**Action item:** Output the lines of the records from the one containing "Given: Open the 금시세조회 button" through the last, both ends included. Leave pictures out.
+--
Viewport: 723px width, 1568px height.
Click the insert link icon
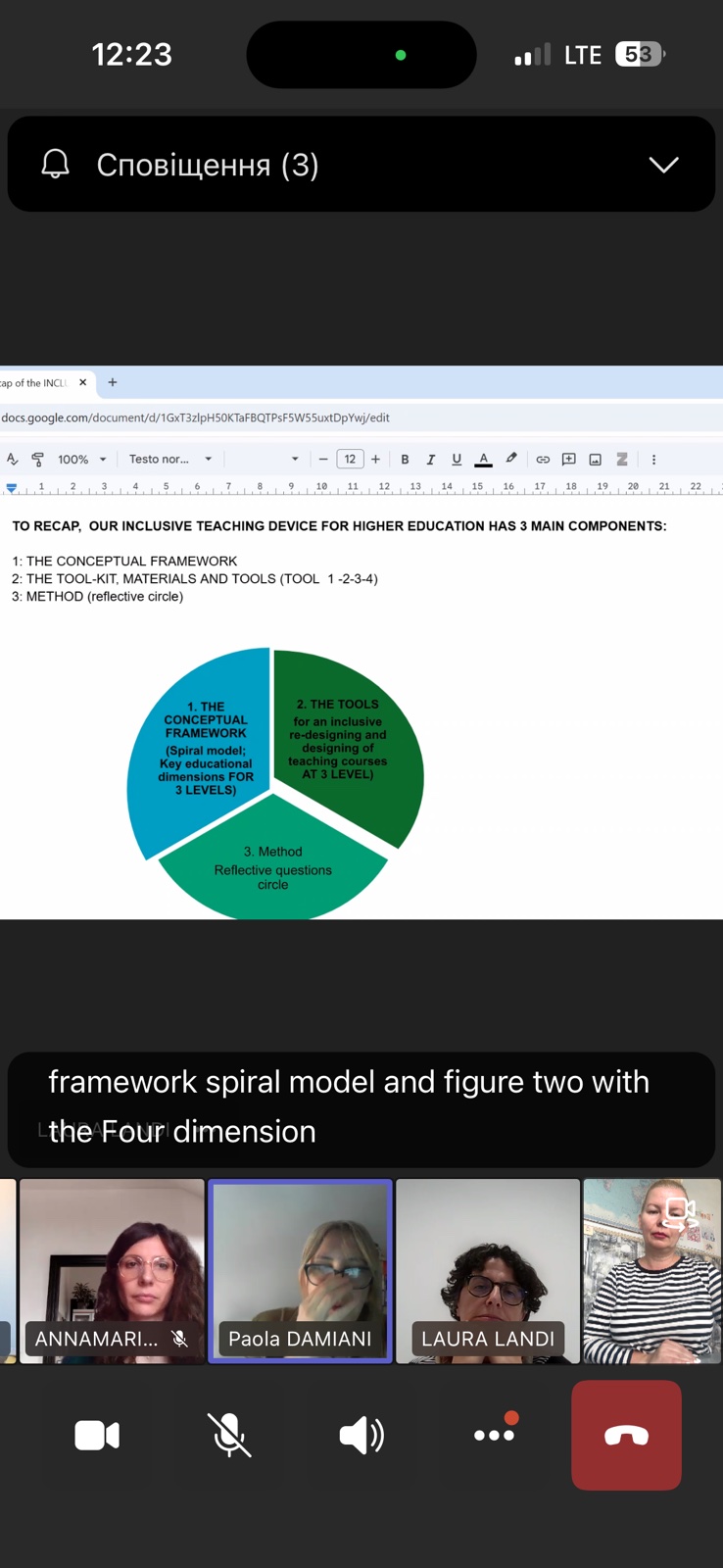coord(543,459)
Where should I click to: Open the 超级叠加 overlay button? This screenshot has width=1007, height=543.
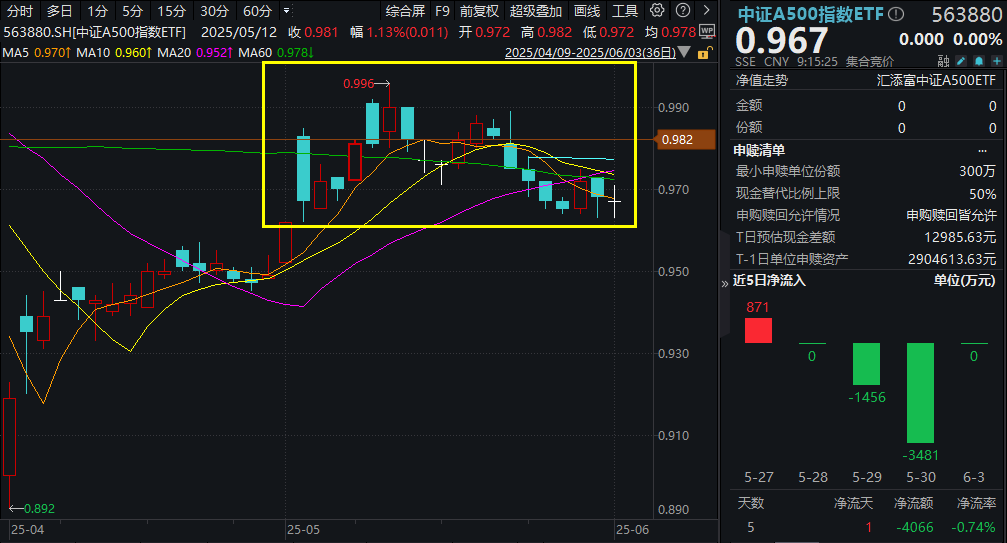click(x=536, y=11)
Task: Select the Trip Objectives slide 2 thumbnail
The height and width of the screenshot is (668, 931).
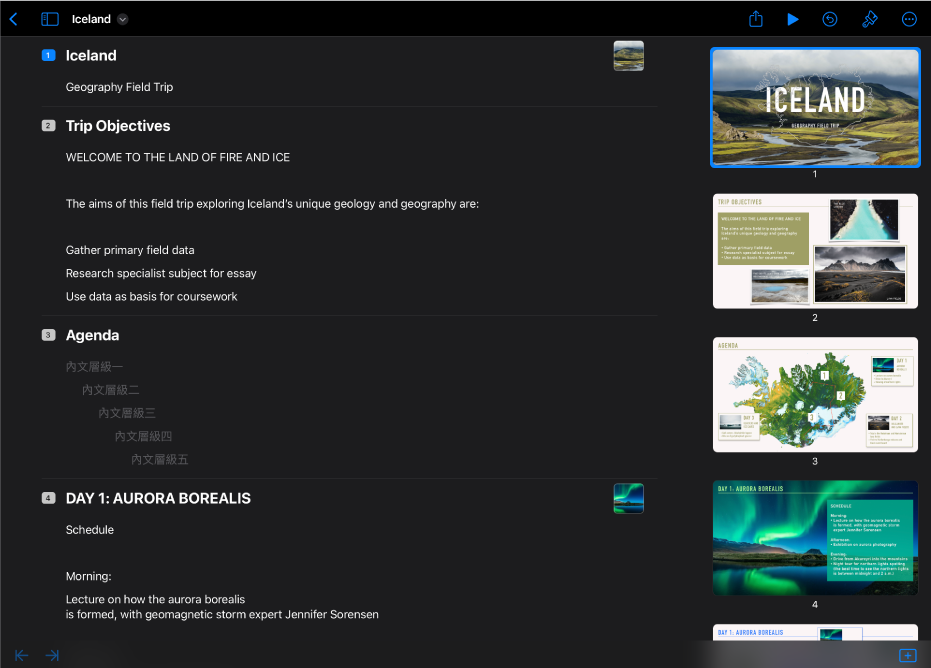Action: pyautogui.click(x=815, y=251)
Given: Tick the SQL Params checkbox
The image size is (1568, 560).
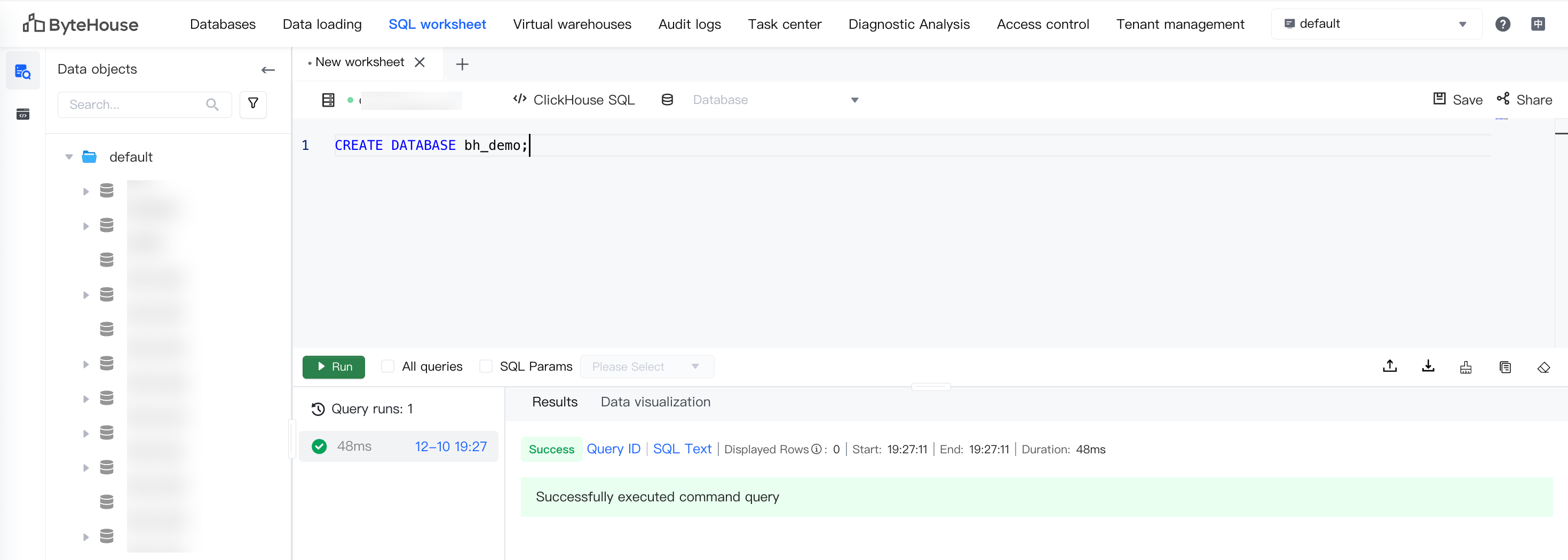Looking at the screenshot, I should click(x=486, y=366).
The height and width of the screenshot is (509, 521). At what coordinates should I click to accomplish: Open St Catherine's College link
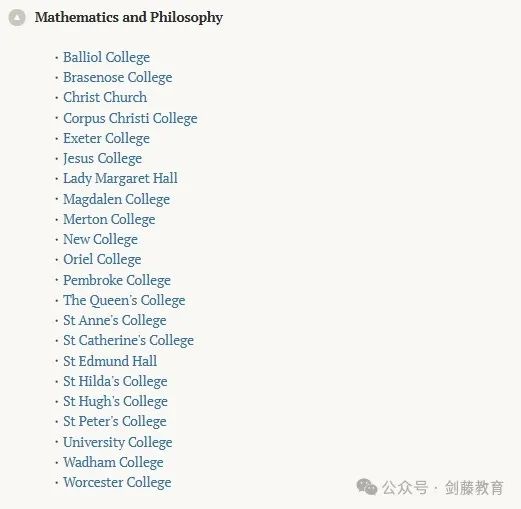coord(128,340)
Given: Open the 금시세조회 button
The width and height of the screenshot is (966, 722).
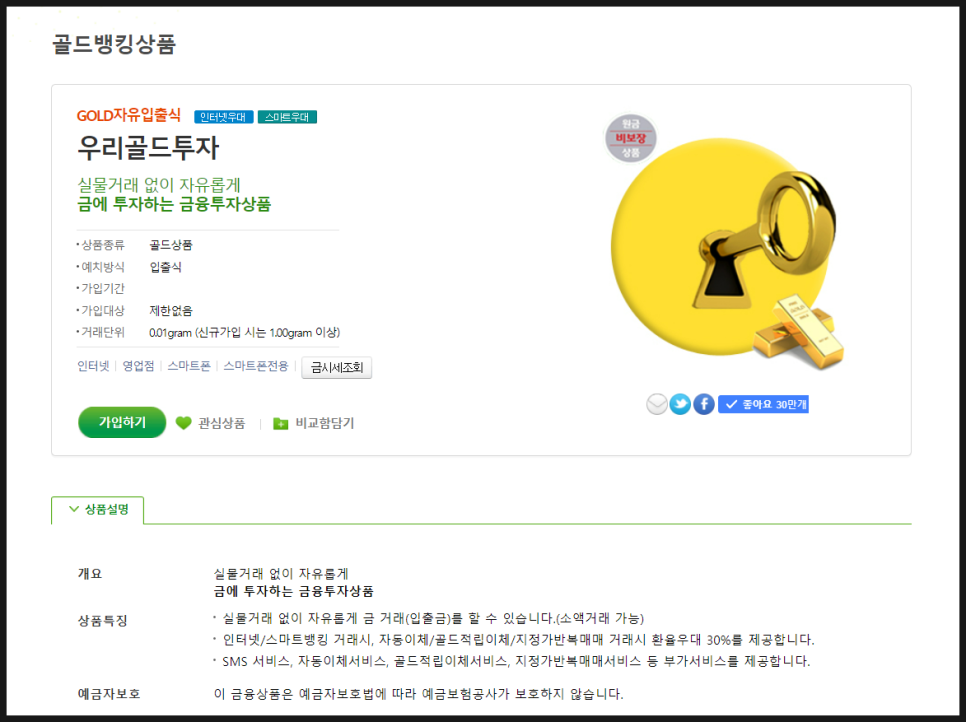Looking at the screenshot, I should click(x=336, y=368).
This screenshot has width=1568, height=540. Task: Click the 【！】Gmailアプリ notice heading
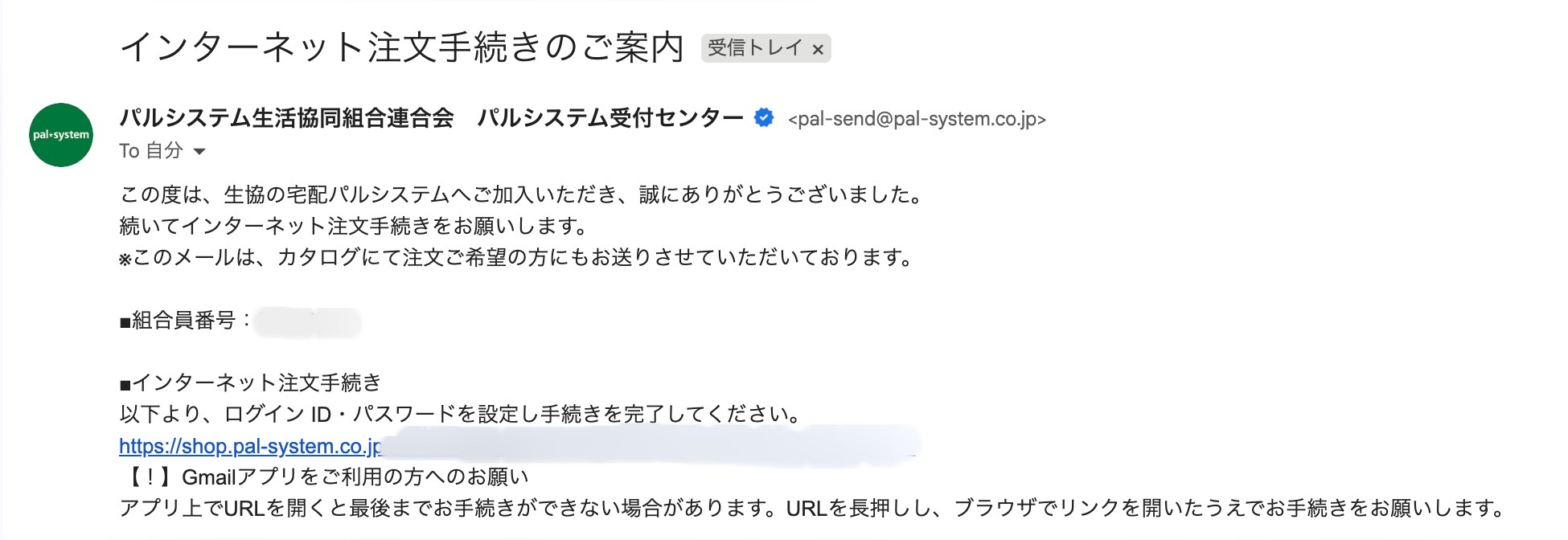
+--
**Worked solution:**
Given: Open the 금시세조회 button
The width and height of the screenshot is (966, 722).
Looking at the screenshot, I should click(x=336, y=368).
This screenshot has width=1568, height=540. Task: Click the 【！】Gmailアプリ notice heading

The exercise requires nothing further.